(Collected data)
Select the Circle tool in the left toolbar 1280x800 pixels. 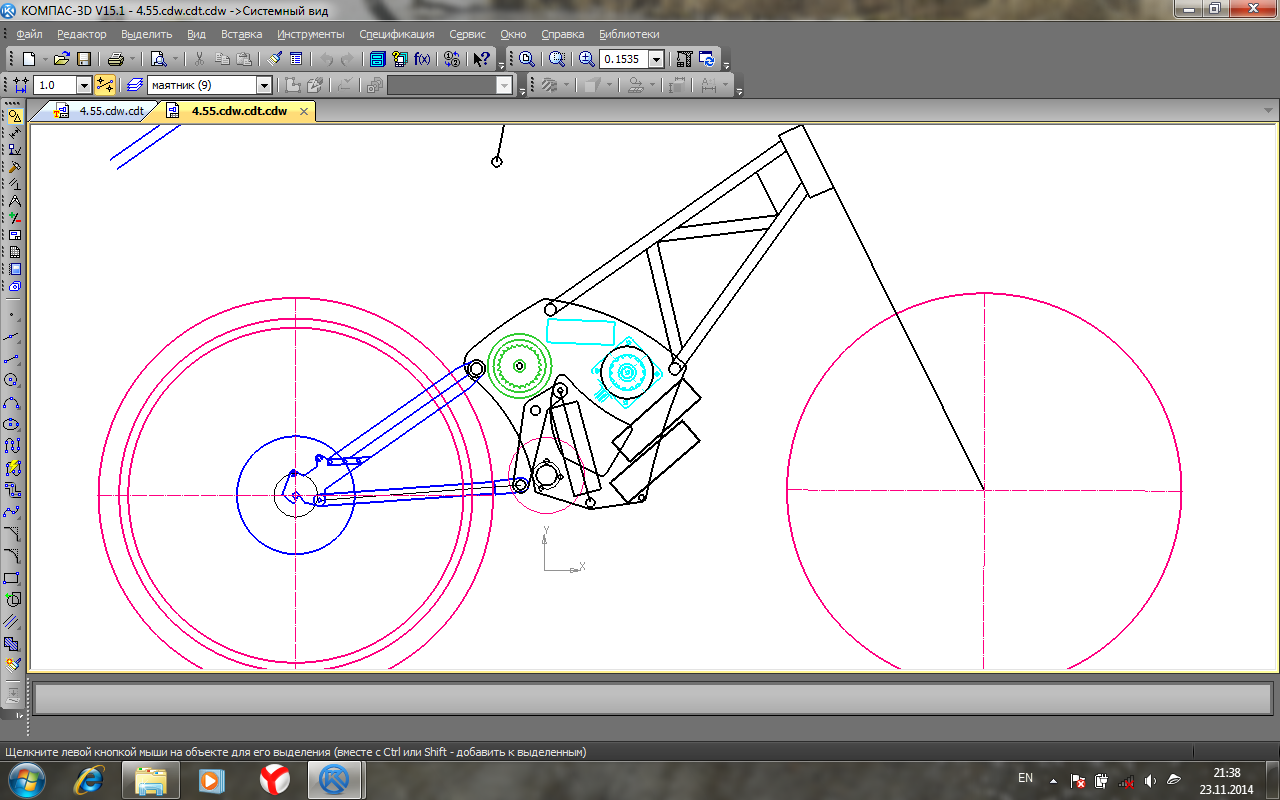click(x=12, y=380)
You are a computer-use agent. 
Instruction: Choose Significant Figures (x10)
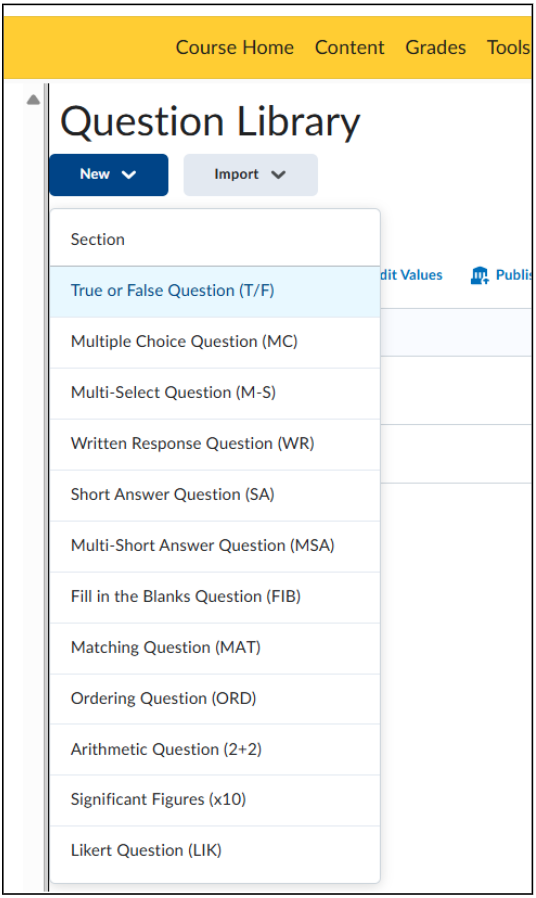click(215, 799)
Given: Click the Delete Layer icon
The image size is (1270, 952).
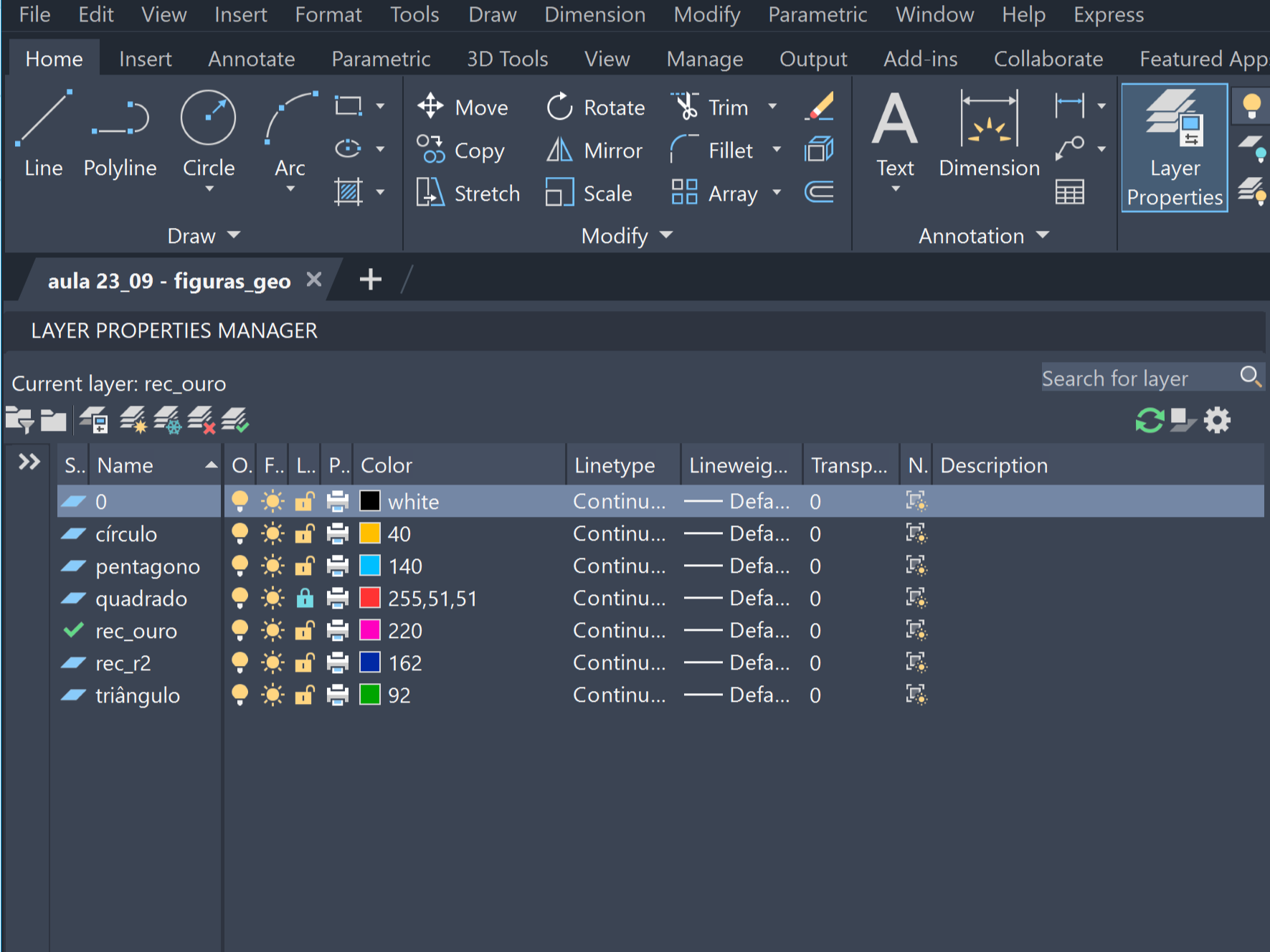Looking at the screenshot, I should pos(200,420).
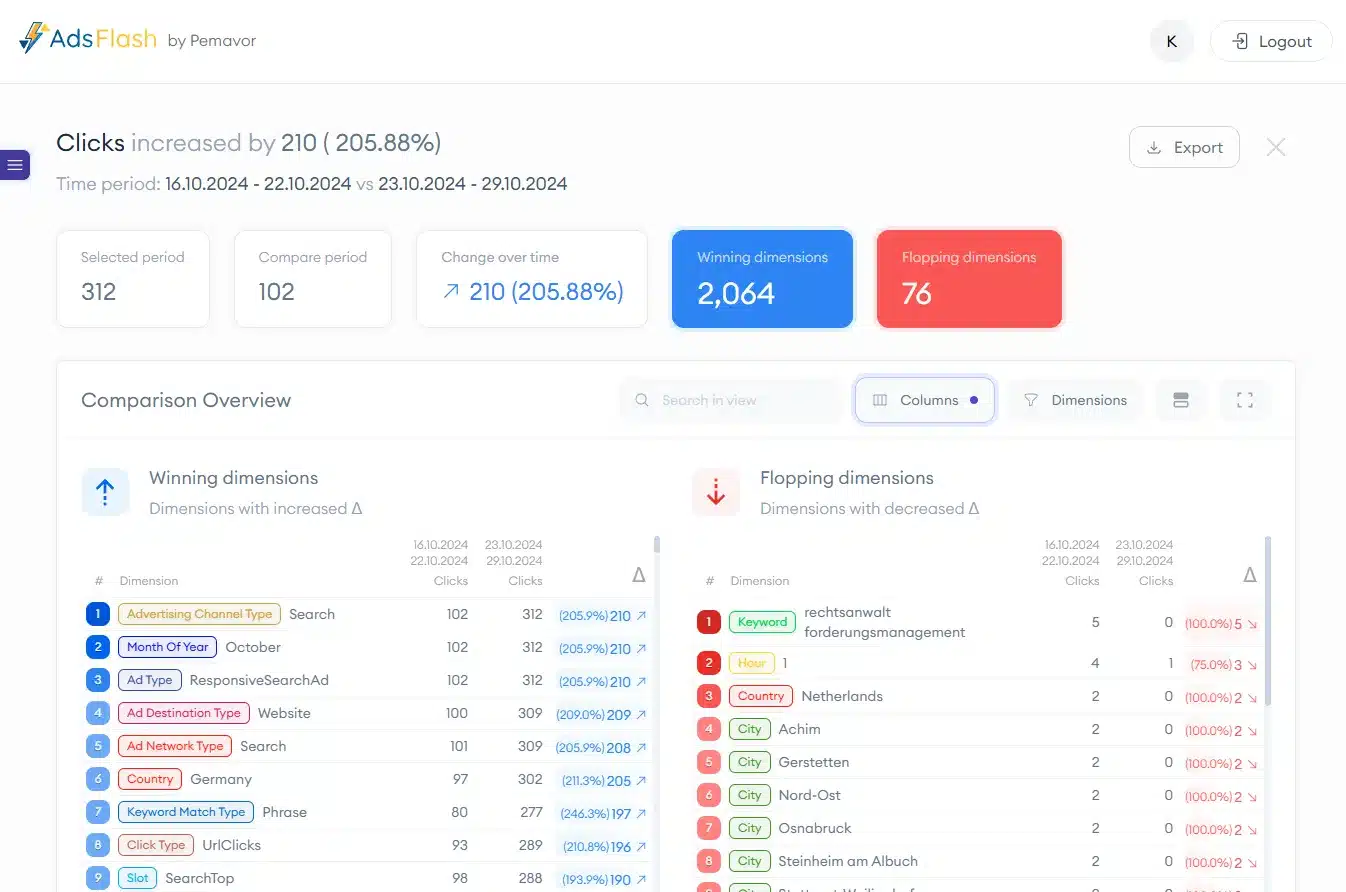Screen dimensions: 1346x892
Task: Toggle the Keyword tag in flopping row 1
Action: 762,622
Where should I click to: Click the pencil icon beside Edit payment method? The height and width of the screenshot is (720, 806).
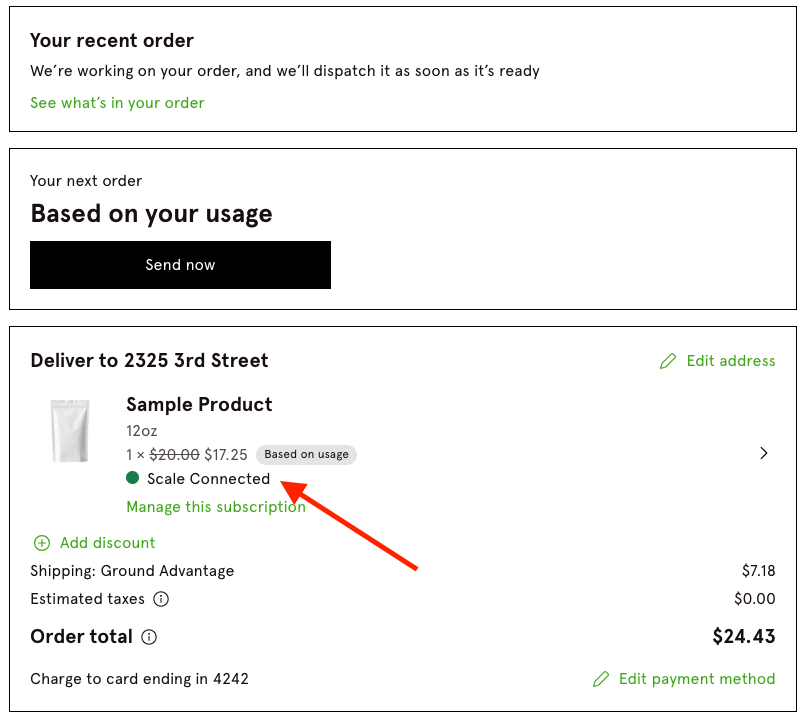pyautogui.click(x=600, y=679)
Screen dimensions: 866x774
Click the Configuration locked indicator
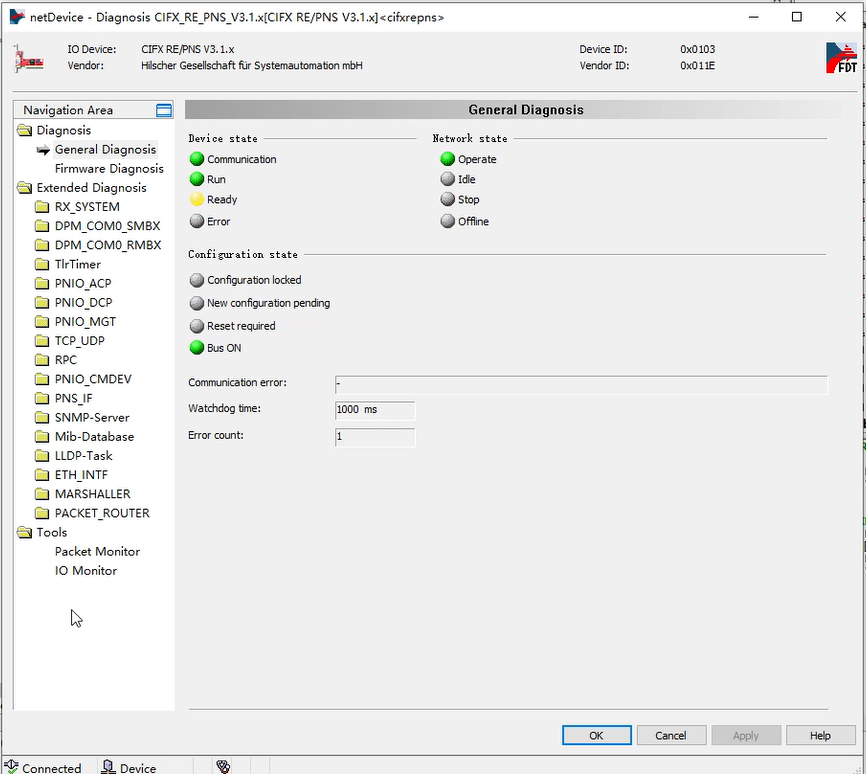click(x=197, y=280)
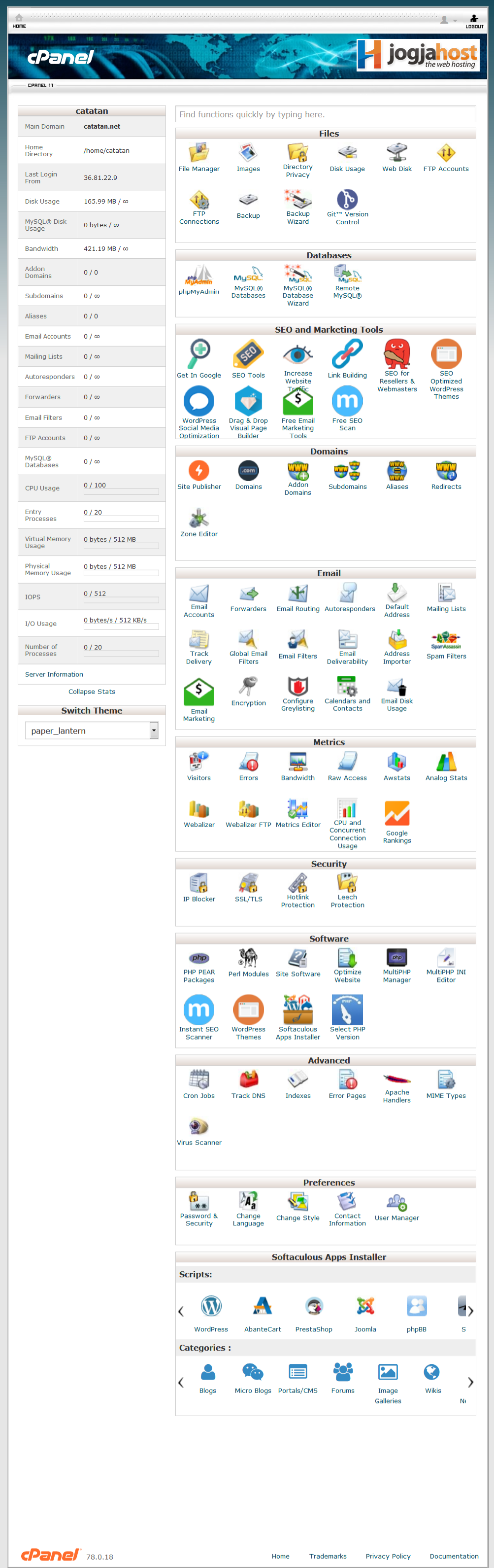Image resolution: width=494 pixels, height=1568 pixels.
Task: Open the Switch Theme dropdown
Action: 153,731
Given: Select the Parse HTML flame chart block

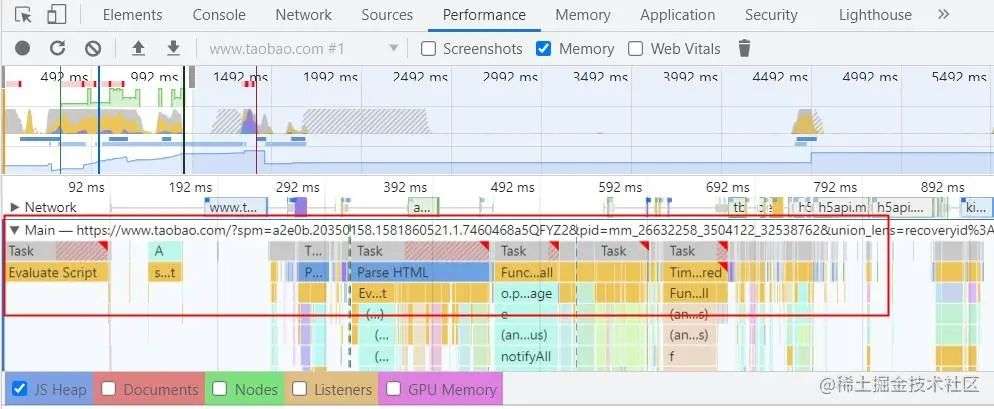Looking at the screenshot, I should point(422,273).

**PROMPT:** None of the pictures belong in the result. Print exactly the lines from the one containing "Instruction: Choose Significant Figures (x10)" through the final line of the entries.

**ANSWER:**
Instruction: Choose Significant Figures (x10)
click(215, 799)
Given: Click the Delete Layer icon
The image size is (1270, 952).
Looking at the screenshot, I should pos(200,420).
Screen dimensions: 1346x892
Task: Toggle the Keyword tag in flopping row 1
Action: 762,622
Where should I click to: Click the pencil icon beside Edit payment method? The height and width of the screenshot is (720, 806).
pyautogui.click(x=600, y=679)
Screen dimensions: 866x774
Click the Configuration locked indicator
click(x=197, y=280)
Image resolution: width=494 pixels, height=1568 pixels.
Task: Open the Switch Theme dropdown
Action: 153,731
Given: Select the Parse HTML flame chart block

Looking at the screenshot, I should point(422,273).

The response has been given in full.